McHUGH J: And 106(2) emphasises that because it says:
Subsection (1) shall not be construed so as to give effect as an easement to a right which is not recognized as an easement at common law.
So 106(1) deals with benefit. It does not deal with burden. You have got to find that from the common law.
MR WILLIAMS: I would submit that subsection (2) is a section that is intent on dealing with the types of an easement, so that it is saying that you cannot recognise any new types of easement and that it is a section whose applicability ought to be confined to types of easement.
DAWSON J: And I suppose you would say you cannot have a benefit without a burden.
MR WILLIAMS: I understand what your Honours are putting about the necessity for two interlocking pieces to create an easement. I cannot take the matter any further.
McHUGH J: I mean, 106, despite its language, has always been interpreted, has it not? I mean, there has got to be a real transaction underneath it.

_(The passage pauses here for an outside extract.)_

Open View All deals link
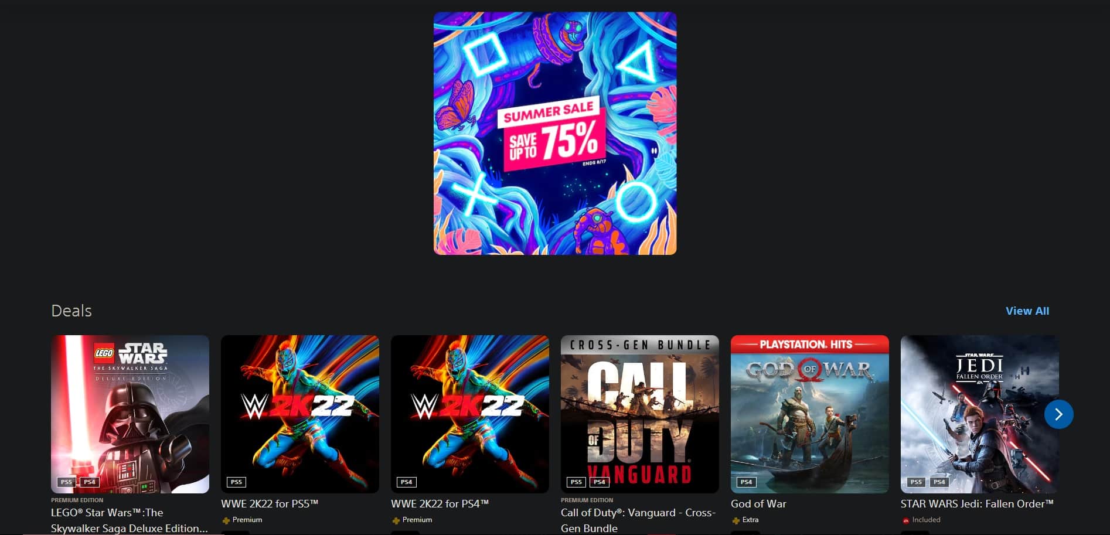1110x535 pixels. [1027, 311]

MR WILLIAMS: My understanding is that that would not be the case, your Honour, that the basis of Torrens registration is that you can rely on what is recorded on the face of the register. Certainly in so far as you start dealing with purchases for value, once you get to that stage, the fact of registration is sufficient in itself and that harks back to the argument about immediate or deferred indefeasibility and I would submit that the way that argument has been resolved is to the effect of what appears on the register is what is created and what appears on the register actually exists, that even if there is a fraud or something like that involved, that cannot defeat what appears on the register.

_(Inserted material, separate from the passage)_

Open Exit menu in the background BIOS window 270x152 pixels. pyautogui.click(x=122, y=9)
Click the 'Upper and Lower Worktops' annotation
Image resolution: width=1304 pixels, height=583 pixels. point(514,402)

In relation to the argument about an easement under a statute being an easement created under the Land Titles Act, I would make the point that that would, of course, cover most of the problems that I adverted to in relation to the point about inserting the word “or”. If you interpret the Act in that way, in fact, it resolves virtually nigh on all those problems and there is a lot of sense in taking that interpretation and that also works in with the intent of Parliament expressed in the clause notes and in the Minister’s second reading speech. If I could turn to the other points raised in the submission. On page 2 of the reasons the point made there has already been covered to a large extent in the discussion of what would happen when you look at a succession of Acts and interests arising.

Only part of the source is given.